異?據實奏聞。
王義得旨同衆臣四方查勘去了。
四位夫人俱立起身來,甯神定息了片時,同宮奴道:“袁夫人寝未?”宮奴說道:“袁夫人在觀星台上。
”原來袁紫煙那隻龍舟,卻造一座觀星台。
四位夫人剛要上台去,見袁紫煙、朱貴兒攜着趙王,後邊随着王義的妻子姜亭亭走下船艙來。
沙夫人對趙王道:“我正記挂着你,卻躲在這裡。
”姜亭亭見過了沙、秦、夏、狄四位夫人。
姜亭亭原是宮女出身,四位夫人也便叫他坐了。
夏夫人對袁貴人道:“你剛才說是腹痛,為何反在台上?”袁紫煙笑道:“我非高陽酒徒,又非诙諧曼情,主人既歸寝宮,我輩自當告退,擠在一塊,意欲何為。
況我昨夜見坎上台垣中氣色不佳,不想就應在此刻,恐紫微垂像,亦不遠矣,奈何奈何?”沙夫人對姜亭亭道:——我們住在宮中,不知外邊如何光景?”姜亭亭道:“外邊光景,隻瞞得萬歲爺一人。
四方之事,據愚夫婦所見所聞,真可長歎息,真可大痛哭。
”秦夫人吃驚道:“何至若此?”姜亭亭道:“朝廷連年造作巡幸,弄得百姓家破人亡,近又遭各處盜賊,侵欺劫掠,将來竟要弄得賊多而民少。

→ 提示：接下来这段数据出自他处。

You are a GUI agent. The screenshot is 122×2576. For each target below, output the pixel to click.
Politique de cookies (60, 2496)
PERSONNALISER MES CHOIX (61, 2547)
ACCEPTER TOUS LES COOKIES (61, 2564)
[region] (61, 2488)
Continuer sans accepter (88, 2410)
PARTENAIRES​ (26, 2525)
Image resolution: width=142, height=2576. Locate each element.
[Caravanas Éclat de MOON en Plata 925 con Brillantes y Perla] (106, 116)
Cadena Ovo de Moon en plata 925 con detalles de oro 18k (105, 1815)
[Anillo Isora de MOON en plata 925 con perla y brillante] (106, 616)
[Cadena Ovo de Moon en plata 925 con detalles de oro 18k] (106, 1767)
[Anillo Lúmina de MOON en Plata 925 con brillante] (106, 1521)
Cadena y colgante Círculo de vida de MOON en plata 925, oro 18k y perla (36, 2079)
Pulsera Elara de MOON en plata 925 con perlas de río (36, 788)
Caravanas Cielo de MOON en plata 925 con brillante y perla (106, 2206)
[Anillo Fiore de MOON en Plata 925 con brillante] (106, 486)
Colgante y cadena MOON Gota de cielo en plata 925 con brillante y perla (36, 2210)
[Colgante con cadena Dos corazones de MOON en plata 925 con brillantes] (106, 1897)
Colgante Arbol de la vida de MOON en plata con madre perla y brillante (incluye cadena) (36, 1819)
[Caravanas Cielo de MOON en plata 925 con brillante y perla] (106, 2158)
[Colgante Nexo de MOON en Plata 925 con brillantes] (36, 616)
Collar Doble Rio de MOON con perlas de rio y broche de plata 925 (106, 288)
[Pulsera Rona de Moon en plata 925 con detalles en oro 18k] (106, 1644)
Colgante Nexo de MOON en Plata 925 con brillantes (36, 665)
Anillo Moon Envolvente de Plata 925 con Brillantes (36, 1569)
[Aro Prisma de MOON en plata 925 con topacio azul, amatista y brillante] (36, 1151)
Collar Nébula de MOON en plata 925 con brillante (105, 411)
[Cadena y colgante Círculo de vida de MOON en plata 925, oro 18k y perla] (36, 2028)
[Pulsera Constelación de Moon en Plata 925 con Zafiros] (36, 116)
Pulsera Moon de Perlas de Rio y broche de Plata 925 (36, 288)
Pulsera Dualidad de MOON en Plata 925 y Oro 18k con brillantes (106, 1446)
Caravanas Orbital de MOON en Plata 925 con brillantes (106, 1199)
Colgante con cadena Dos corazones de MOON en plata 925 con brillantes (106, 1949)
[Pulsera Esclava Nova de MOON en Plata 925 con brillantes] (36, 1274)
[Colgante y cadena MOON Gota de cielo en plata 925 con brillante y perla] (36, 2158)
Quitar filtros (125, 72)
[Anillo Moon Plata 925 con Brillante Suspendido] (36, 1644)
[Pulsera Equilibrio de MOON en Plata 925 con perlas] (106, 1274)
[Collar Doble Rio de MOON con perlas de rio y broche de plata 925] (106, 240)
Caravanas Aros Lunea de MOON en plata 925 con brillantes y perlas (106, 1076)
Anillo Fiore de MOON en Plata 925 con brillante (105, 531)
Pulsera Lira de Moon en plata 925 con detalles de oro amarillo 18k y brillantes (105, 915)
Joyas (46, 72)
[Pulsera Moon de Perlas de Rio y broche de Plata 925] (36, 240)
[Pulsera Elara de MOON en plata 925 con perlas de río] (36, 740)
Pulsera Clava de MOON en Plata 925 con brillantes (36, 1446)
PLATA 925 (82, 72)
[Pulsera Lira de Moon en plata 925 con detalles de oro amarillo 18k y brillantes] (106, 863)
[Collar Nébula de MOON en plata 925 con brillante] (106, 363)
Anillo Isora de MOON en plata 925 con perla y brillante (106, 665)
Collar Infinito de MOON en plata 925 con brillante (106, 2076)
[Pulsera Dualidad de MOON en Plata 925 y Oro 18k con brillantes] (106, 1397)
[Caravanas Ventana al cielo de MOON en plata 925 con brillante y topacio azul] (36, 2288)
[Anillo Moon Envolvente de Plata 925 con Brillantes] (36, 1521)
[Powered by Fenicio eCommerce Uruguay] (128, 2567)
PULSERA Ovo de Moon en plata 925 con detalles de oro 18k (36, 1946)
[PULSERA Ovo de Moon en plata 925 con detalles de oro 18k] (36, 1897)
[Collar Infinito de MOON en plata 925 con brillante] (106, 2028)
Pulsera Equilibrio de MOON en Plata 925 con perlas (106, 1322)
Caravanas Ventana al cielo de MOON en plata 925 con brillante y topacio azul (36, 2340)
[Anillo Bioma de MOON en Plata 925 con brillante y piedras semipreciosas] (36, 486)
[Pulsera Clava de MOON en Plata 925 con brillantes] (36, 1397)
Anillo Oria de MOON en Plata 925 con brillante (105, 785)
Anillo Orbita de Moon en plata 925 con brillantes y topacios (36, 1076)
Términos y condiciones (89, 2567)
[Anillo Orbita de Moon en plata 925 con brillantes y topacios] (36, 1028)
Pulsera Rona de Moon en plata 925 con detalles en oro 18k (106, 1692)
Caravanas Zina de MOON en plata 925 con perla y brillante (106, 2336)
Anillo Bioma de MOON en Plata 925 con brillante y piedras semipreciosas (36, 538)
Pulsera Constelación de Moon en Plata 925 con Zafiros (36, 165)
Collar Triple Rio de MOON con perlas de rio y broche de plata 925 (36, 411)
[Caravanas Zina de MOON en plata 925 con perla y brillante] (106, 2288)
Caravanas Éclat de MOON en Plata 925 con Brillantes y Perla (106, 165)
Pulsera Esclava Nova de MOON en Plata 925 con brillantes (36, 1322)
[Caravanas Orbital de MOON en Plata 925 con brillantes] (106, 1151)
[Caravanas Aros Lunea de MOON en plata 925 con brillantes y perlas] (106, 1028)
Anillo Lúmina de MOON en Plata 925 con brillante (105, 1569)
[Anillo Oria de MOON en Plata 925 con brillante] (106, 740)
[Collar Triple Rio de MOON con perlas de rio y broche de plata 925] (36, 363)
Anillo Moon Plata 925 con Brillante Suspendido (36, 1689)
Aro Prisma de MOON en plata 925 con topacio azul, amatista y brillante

”袁紫煙道:“前日陛下差楊義臣去剿滅河北一路,未知怎樣光景?”姜亭亭道:“楊老将軍此差極好的了,虧他滅了張金稱。
正要去收窦建德,不想又有人忌他的功,說他兵權太重,把他體緻,又改調别人去了。
”狄夫人道:“自來樂極生悲,安有不散的筵席;但不知将來我們這幾根骸骨,填在何處溝壑裡呢?”朱貴兒道:“死生榮辱,天心早已安排,何必此時預作楚囚相對?”說了一會,衆夫人各散歸舟。
不題。
卻說炀帝自得了吳绛仙麗人,歡娛了七八日,這日行到睢陽地方,因見河道淤淺,又見睢陽城沒有挖斷,以洩龍脈,根究起來,連令狐達都宣來禦駕面訊。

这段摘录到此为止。